The coalition accused British colonial administration of engineering structural imbalance by preserving caliphate institutions, ruling the North through Fulani emirs and weakening southern governance systems, an imbalance it said has persisted since independence.
On contemporary insecurity, CODES cited the activities of Fulani herdsmen groups, Boko Haram, ISWAP and other armed networks. It alleged widespread impunity, destruction of villages and farmlands, displacement of communities and failure to prosecute perpetrators. The statement further accused state-run rehabilitation programs, including Operation Safe Corridor, of releasing former militants without justice for victims or consent of affected communities.
The coalition claimed that peaceful self-determination advocates such as Mazi Nnamdi Kanu and Chief Sunday Igboho have faced persecution, while violent actors allegedly operate freely. It cited Kanu’s continued detention despite court orders and Igboho’s status as a wanted person, alleging selective justice and political repression.
The statement also accused the Nigerian government of prioritizing international image management through costly lobbying efforts abroad while displaced persons remain in underfunded camps without adequate care or security. It described this as a moral contradiction and governance failure.
CODES warned that if Islamic terrorist groups gain full control of Nigeria’s territory, the resulting atrocities and humanitarian catastrophe could exceed those witnessed under ISIS in the Middle East, with global consequences due to Nigeria’s large population.
The coalition criticized Nigerian media for downplaying or mischaracterizing violence, alleging that terrorism is often reframed as communal clashes or farmer-herder disputes, thereby shielding perpetrators and enabling impunity.
According to the coalition, Nigeria is approaching the brink of a catastrophic civil war driven by insecurity, perceived forced Islamization and state collapse. It argued that peaceful self-determination offers the only non-violent exit, capable of restoring consent, reducing grievances and preventing mass bloodshed.

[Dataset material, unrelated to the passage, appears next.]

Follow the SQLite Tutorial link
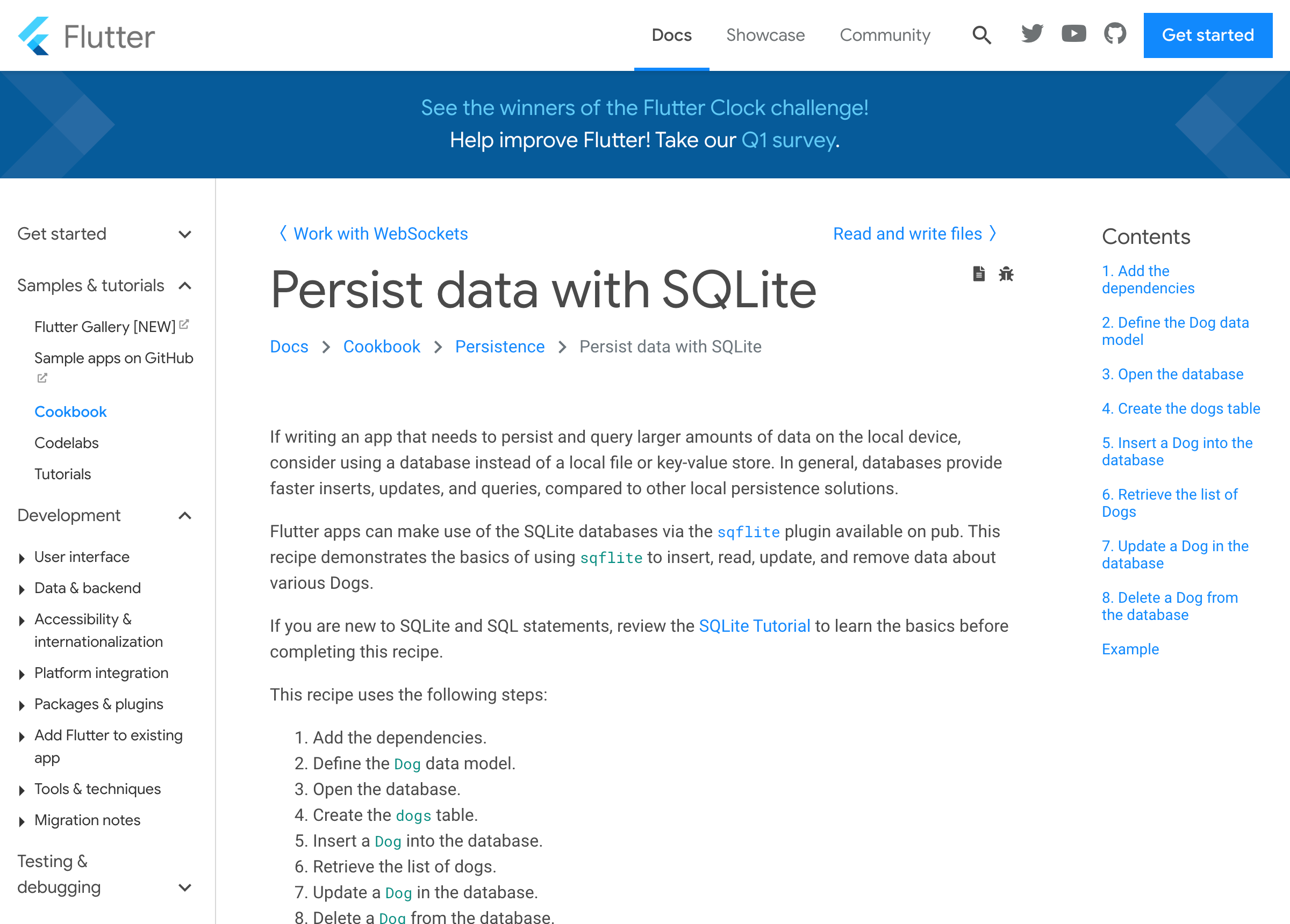 pos(754,626)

CODES called for international recognition of the right to self-determination, referencing precedents in countries such as Canada and the United Kingdom, and argued that Nigeria’s refusal to allow peaceful referendums places it outside democratic norms.
The coalition formally demanded the recognition of Biafra and Odùduwà as sovereign nations, the immediate release of Nnamdi Kanu and other detainees held for self-determination advocacy, an end to the pursuit of Sunday Igboho, international investigations into alleged mass killings and state complicity, UN-recognized referendums for interested indigenous nations, protection for vulnerable Christian and indigenous communities, and the immediate end to sharia law alongside the disarmament of armed groups.

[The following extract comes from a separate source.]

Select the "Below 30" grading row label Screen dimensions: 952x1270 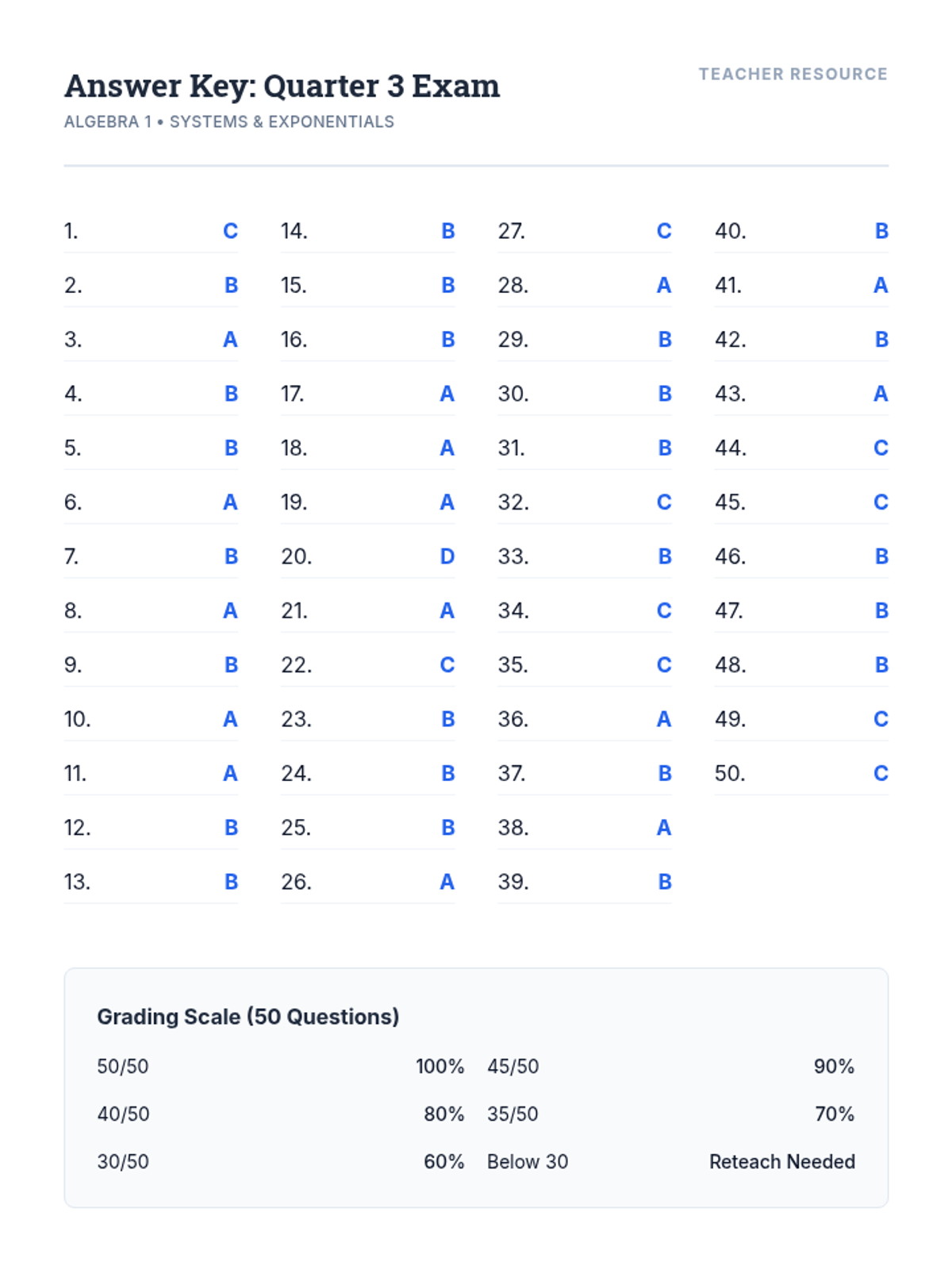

It concluded that Yoruba and Biafra nations possess the population size, resources, institutional capacity and global diaspora strength to function as viable sovereign states. The coalition maintained that its alliance is not a declaration of war but a peaceful call for truth, dignity and lawful self-determination, arguing that forced unity, repression and silence have failed.
According to the statement, the only solution capable of guaranteeing lasting security is the complete dissolution of Nigeria into independent ethnic nations, a process it said would prevent terrorist penetration of defined borders and allow organized territorial defense.